Well ... if you are *sending* a response, you're acting as a proxy
and in fact, will take out oc parameters from a response going upstream.

> Responses that you're *receiving* will potentially contain overload
> information that you need to extract and store.

Right.

> Similarly, requests that you're about to *send* are subject to the
> overload state of their next hop host, and might be dropped accordingly.

Right.

> Requests that you've just *received* aren't (although they might be
> subject to local rejection, per the behavior in 5.10.2).

Right.

> Critically, there are four different behaviors that need to be detailed:
> inbound request, outbound request, inbound response, and outbound
> response.

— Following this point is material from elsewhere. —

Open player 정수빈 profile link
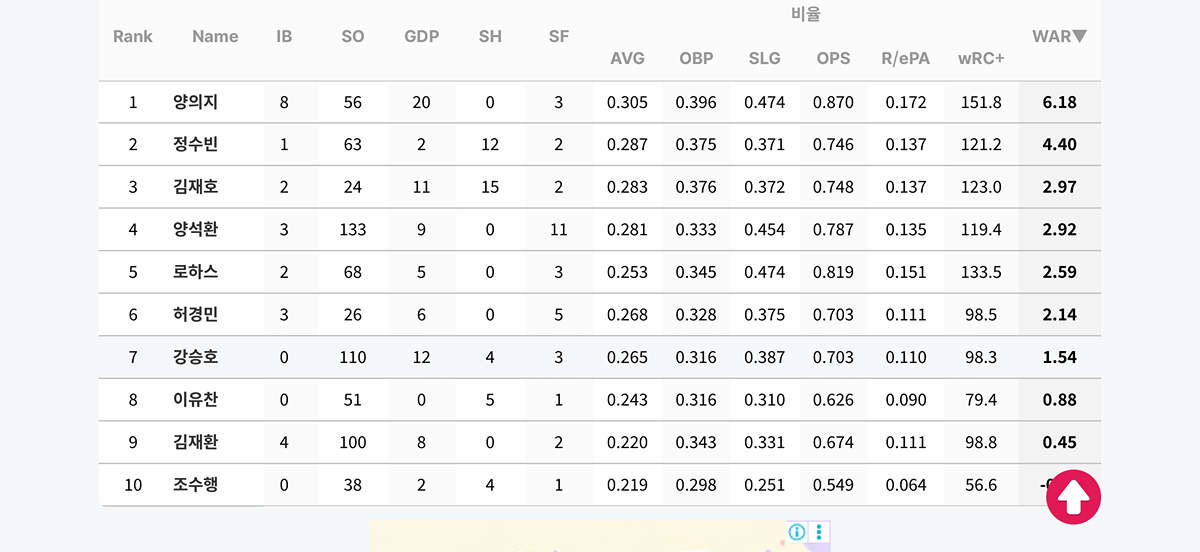The height and width of the screenshot is (552, 1200). (195, 144)
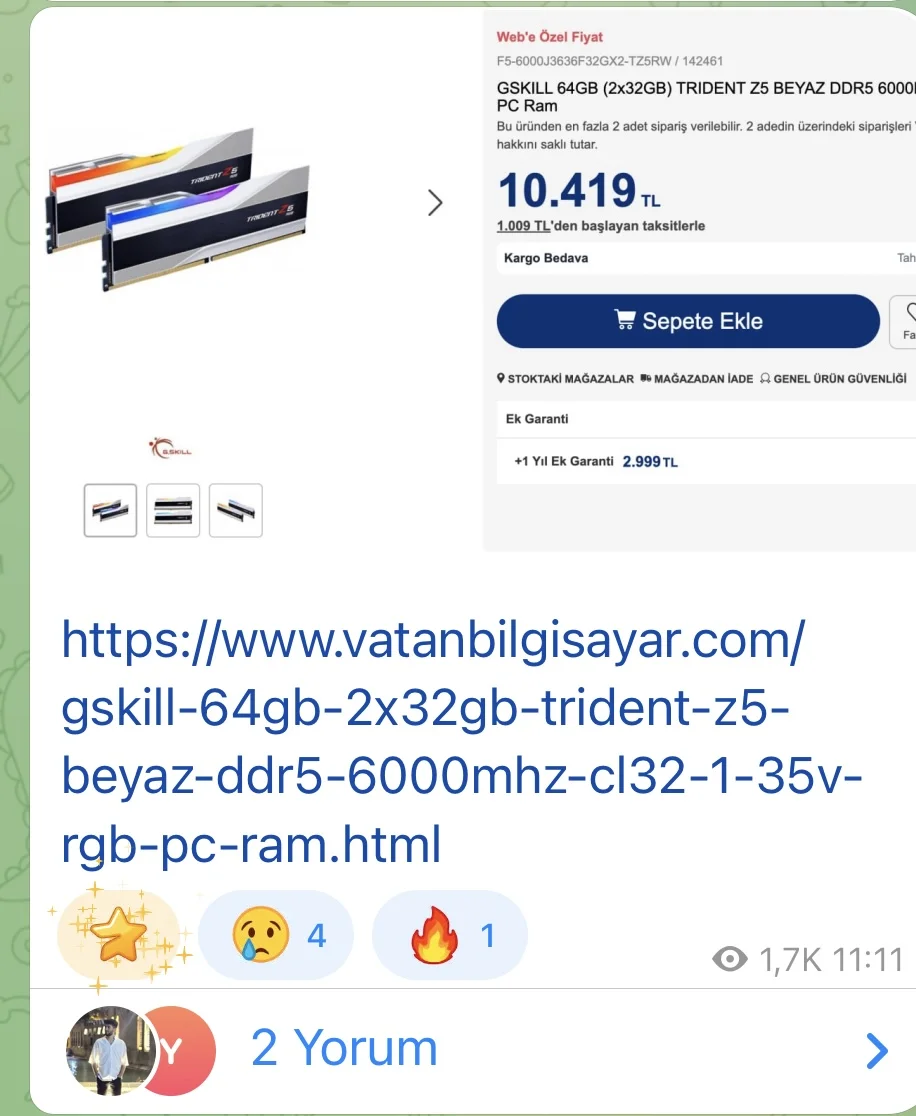Click the shopping cart icon
The width and height of the screenshot is (916, 1116).
coord(625,320)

The algorithm in the draft (and the revised one that you
> proposed) seem to mash these all together into two cases (request and
> response), which are then slightly or radically wrong, depending on
> whether they're applied to inbound or outbound messages.

So assume that you are a proxy (the most general of the entities doing
overload control).  And also assume that when you execute

while (true)  {
    sip_msg := get_sip_msg() ... }

that if this is a request, it has been picked up from the network and
put on your processing queue.  If it is a response, then it has been
picked up from the network and put on your processing queue.  From your
viewpoint, requests are now destined downstream subject to overload
control.  Similarly, responses are to be processed to extract overload
control information and proxied upstream.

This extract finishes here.